A busy Quaker week. On Tuesday I heard North Carolina Friend Betsy Blake give a talk called “He Lives” at Pendle Hill, the story of how “Jesus has been her rock” to quote from the program description. It was a great talk and very well received.
Betsy is a graduate of the Quaker program at Guilford (so she was a
good followup for Max Carter’s talk this weekend) and she helped
organize the World Gathering of Young Friends a few years ago. The talk was recorded and should be up on the Pendle Hill shortly (I’ll add a link when it is) so I’ll not try to be comprehensive but just share a few of my impressions.
Betsy is the kind of person that can just come under the radar. She starts telling stories, funny and poignant by turn, each one a Betsy story that you take on its own merits. It’s only at the end of the hour that you fully realize she’s been testifying to the presence of Jesus in her life in all this time.

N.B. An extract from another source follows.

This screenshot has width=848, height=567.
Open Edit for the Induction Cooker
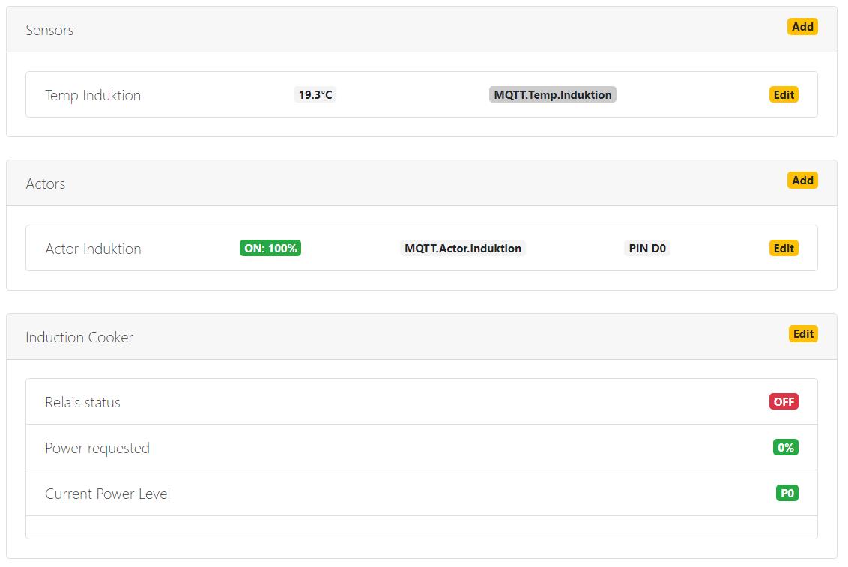point(803,334)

Real-life sightings, comforting hands on shoulders family tragedy, intellectual doubts and expanded spiritual connections all come together like different sides of the elephant.
One theme that came up a few times in the question-and-answer section is the feeling of a kind of spiritual tiredness – a fatigue from running the same old debates over and over. It’s an exhaustion that squelches curiosity about other Friends and sometimes moves us to follow the easy path in times of conflict rather than the time-consuming & difficult path that might be the one we need to be on.

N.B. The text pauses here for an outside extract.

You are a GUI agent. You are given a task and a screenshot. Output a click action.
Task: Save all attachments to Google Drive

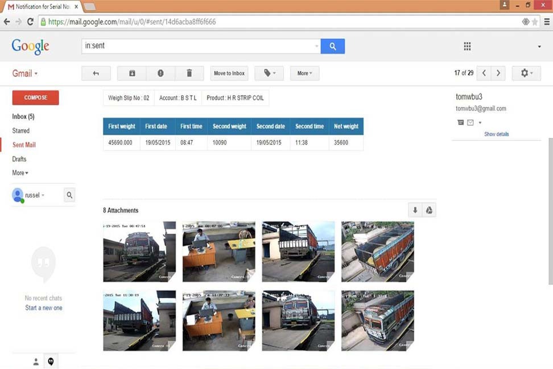430,210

The last time I was in the Pendle Hill barn it was to listen to Shane Claiborne. I’m one of those odd people that don’t think he’s a very good speaker for liberal Quakers. He downplays the religious instruction he received as a child to emphasize the progressive spiritual smörgåsbord of his adulthood without ever quite realizing (I think) that this early education gave him the language and vocabulary to ground his current spiritual travels. Those who grow up in liberal Quaker meetings generally start with the dabbling; their challenge is to find a way to go deeper into a specific spiritual practice, something that can’t be done on weekend trips to cool spiritual destinations.
Betsy brought an appreciation for her grounded Christian upbringing that I thought was a more powerful message. She talked about how her mom was raised in a tradition that could talk of darkness. When a family member died and doubt of God naturally followed, her mother was able to remind her that God had healed the beloved sister, only “not in the way we wanted.” Powerful stuff.
The sounds at Pendle Hill were fascinating: the sound of knitting needles was a gentle click-clack through the time. And one annoying speaker rose at one point with an annoying sermonette that I realized was a modern-day version of Quaker singsong (liberal Friend edition), complete with dramatic pauses and over-melodious delivery. Funny to realize it exists in such an unlikely place!
And a plug that the Tuesday night speaker’s series continues with some great Friends coming up, with North Carolina’s Lloyd Lee Wilson at bat for next week. Hey, and I’ll be there with Wess Daniels this May to lead a workshop on “The New Monastics and Convergent Friends.”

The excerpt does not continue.